Picture of Bill Reeves with daughter Jacinta Crealy
Picture of Bill Reeves

RIP Billy 1938 - 2025

When a father passes, the mind plays tricks. It starts to find memories at every turn, lovely reminders of a Dad that cared. A funny, quirky, annoying, interesting man.

  Like the window display I saw a few weeks after losing Dad. There was an ancient Remington typewriter in the window. Dad brought one of these home when I was about 7. He knew I’d love it and I did. On the very first day, I started typing, then found Dad and announced, “There is no Q.” I was convinced of this and embarrassed when he laughingly pointed out the letter Q to me.
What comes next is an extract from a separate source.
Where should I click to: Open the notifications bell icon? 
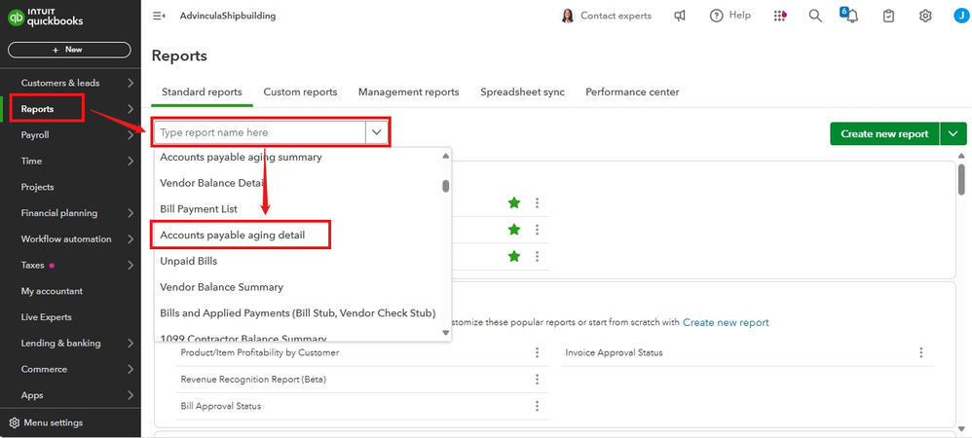pos(852,16)
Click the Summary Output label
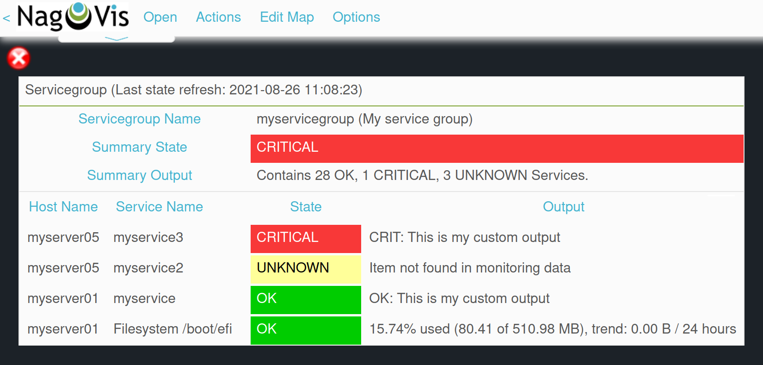Screen dimensions: 763x365 coord(139,175)
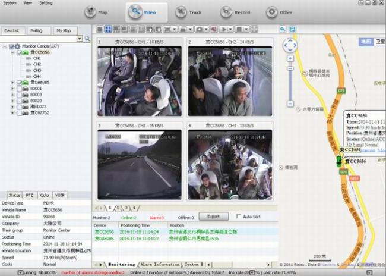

The little writer in me then got down to business copying stories from my favourite books and loving the sense of putting words on a page.

  I always wrote. English was my favourite subject, creative writing my place of absolute freedom. In Year 8 when I was 13 years old, I wrote a story about a sniper hiding in a building and preparing to shoot his innocent target. The teacher was worried, spoke to me privately, asked if I was okay, checked in with my parents. I was so surprised. “It’s just a story,” I said.

  I loved school and was a very social teenager, but despite good scores in my HSC, I chose not to go to uni straight away, and enjoyed working for four years at the local Council. In 1985, I travelled with Mum to my grandparents’ home in Dandenong, our intention being to enrol me at Monash University the following day. My Pa marked this occasion indelibly on our minds. That night he died of a massive heart attack and Mum and I travelled around Monash Uni campus the next day ticking boxes and filling out forms in a state of shock.

  Thankfully, the rest of my experience at Monash Uni was remarkable, full of people and drama, laughter and tears, intelligent conversation, friendship and fun. And importantly, learning. I majored in English Literature and History and I thrived in that space. I missed it when I left, taught for a couple of years but left teaching underwhelmed by the restrictive nature of learning for young people.

  So began my checkerboard of job experiences. I sold Italian educational books for an Italian publisher in Carlton then became a manager for a large book retail chain, a job which took me places over the next four years. I worked in Frankston, Chadstone, Tullamarine Airport and finally, Alice Springs. We had stayed in Alice when I was 14 years old on our family trip around Australia and I had fallen in love with the place. I couldn’t believe my luck in finding work there 18 years later. I expanded my job outlook and studied and worked in environmental education which led to me bumping into my future husband, Ian, who had studied the same course and was working as a ranger. We married in 2001. By then, I had lived in Alice for seven years and Ian for eleven years. It was time for our next adventure.

  In 2002, we moved to East Gippsland where we live today. We had our son in 2005, and Ian studied Fine Furniture Design and produced some exceptional woodwork pieces. I began working in welfare, completing my Social Work degree in 2013. I worked in youth homelessness, school welfare, indigenous liaison, migrant support and finally, Gambler’s Help counselling, my current job.

  In 2008, I found my passion, something our Dad said every person should hope to find. A free trial with Ancestry was the beginning of a love affair, combining my interest in history, my fascination with human nature, and my ongoing desire to write. Initially, my manuscripts were non-fiction stories of male ancestors as they are of course easier to find. I self-published Robert Whatmough: Pioneering Victorian Horticulturalist in 2017. Today, I have a new writing direction, to tell the stories of my female ancestors and to tap into the creative style of historical fiction. I aim to add two sequels to my upcoming publication Alice A Tasmanian Story based on two of Alice’s sisters. I hope you enjoy reading these stories as much as I enjoy writing them.